If the sealing gasket has sufficient resilience at this point, the deformation of the gasket can compensate for the separation between the bolts and the sealing faces, ensuring that the preload seating stress does not drop below the operating seating stress, thus maintaining a good sealing condition for the flange. Conversely, if the gasket lacks sufficient resilience, the seating stress drops below the operating seating stress, or even gaps reappear at the seal, resulting in seal failure.

The factors that affect the flange sealing of pressure vessels are as follows:

1. Bolt pre-tightening force

Proper pre-tightening force ensures that the gasket retains a certain seating stress during operation. Excessive pre-tightening force can cause the gasket to be compressed or extruded, leading to seal damage. The distribution of pre-tightening force on the gasket also affects the sealing performance. A method to ensure uniform distribution of pre-tightening force is to increase the number of bolts, provided that it meets the requirements for bolt installation and removal space.

2. Gasket sealing performance

Gaskets are an important component of sealing. A suitable gasket material should reflect the fact that the gasket can produce necessary elastic deformation under the action of appropriate preload force without being crushed or extruded. During operation, the distance between the flange sealing surfaces is enlarged, and the gasket material should have sufficient rebound ability to make the gasket surface and flange surface in close contact to continue to maintain good sealing performance.

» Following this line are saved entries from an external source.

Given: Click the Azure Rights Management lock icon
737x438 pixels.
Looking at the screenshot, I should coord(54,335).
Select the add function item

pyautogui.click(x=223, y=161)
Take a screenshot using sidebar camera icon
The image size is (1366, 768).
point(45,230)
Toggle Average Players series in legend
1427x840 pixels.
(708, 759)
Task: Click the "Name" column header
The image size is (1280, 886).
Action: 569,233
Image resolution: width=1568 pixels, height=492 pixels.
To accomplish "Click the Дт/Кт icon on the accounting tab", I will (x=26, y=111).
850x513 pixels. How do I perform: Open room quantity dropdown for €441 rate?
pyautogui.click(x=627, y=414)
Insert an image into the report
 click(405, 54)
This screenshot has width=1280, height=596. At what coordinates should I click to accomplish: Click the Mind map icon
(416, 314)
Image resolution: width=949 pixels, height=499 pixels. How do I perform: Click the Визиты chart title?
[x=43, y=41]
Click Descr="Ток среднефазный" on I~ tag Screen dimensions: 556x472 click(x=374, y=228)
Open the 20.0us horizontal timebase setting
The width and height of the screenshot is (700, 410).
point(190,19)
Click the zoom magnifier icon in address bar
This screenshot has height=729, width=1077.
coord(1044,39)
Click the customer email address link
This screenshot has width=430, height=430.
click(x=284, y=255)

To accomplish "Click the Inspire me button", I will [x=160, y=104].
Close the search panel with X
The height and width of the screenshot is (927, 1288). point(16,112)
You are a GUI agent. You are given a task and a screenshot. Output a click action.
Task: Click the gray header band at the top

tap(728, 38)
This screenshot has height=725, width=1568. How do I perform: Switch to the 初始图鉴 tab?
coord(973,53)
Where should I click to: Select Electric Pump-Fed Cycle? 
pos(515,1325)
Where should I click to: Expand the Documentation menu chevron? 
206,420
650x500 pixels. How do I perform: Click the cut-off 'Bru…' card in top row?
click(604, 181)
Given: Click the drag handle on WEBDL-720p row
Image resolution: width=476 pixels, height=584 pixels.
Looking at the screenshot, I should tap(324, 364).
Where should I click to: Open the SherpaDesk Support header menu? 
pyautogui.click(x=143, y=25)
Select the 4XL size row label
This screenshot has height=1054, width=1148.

3. Characteristics of flange sealing surface

     The type and surface properties of the flange sealing surface play a crucial role in affecting the sealing effect. Concave-convex surfaces and tongue-and-groove surfaces should be used in situations with strict working conditions. The flatness of the flange sealing surface, the center line and the perpendicularity between the sealing surface and the flange directly affect the uniformity of the force on the gasket and the good contact between the gasket and the flange. The surface roughness of the flange sealing surface should be consistent with the requirements of the gasket. No radial knife marks or scratches are allowed on the surface, let alone surface cracks.

4. Flange stiffness

     Insufficient stiffness will cause excessive warping deformation of the flange, leading to sealing failure. There are many factors that affect flange stiffness. Among them, increasing flange thickness, increasing flange outer diameter and other methods can improve flange stiffness, reduce deformation, enable the bolt force to be evenly transmitted to the gasket, and obtain uniform and sufficient sealing specific pressure. At the same time, the sealing performance can be improved. The moment arm that reduces the bolt force can reduce the bending moment endured by the flange and is beneficial to sealing.

5. Operating conditions

     Operating temperature, pressure and chemical and physical properties of the medium also affect the reliability of flange connections. As the temperature increases, the viscosity of the medium becomes smaller and the tendency of leakage increases; high temperature increases the chemical and physical activity of the medium, causing corrosion and dissolution of gaskets and flanges; high temperature can also cause corrosion of bolts, flanges and gaskets. Creep and stress relaxation.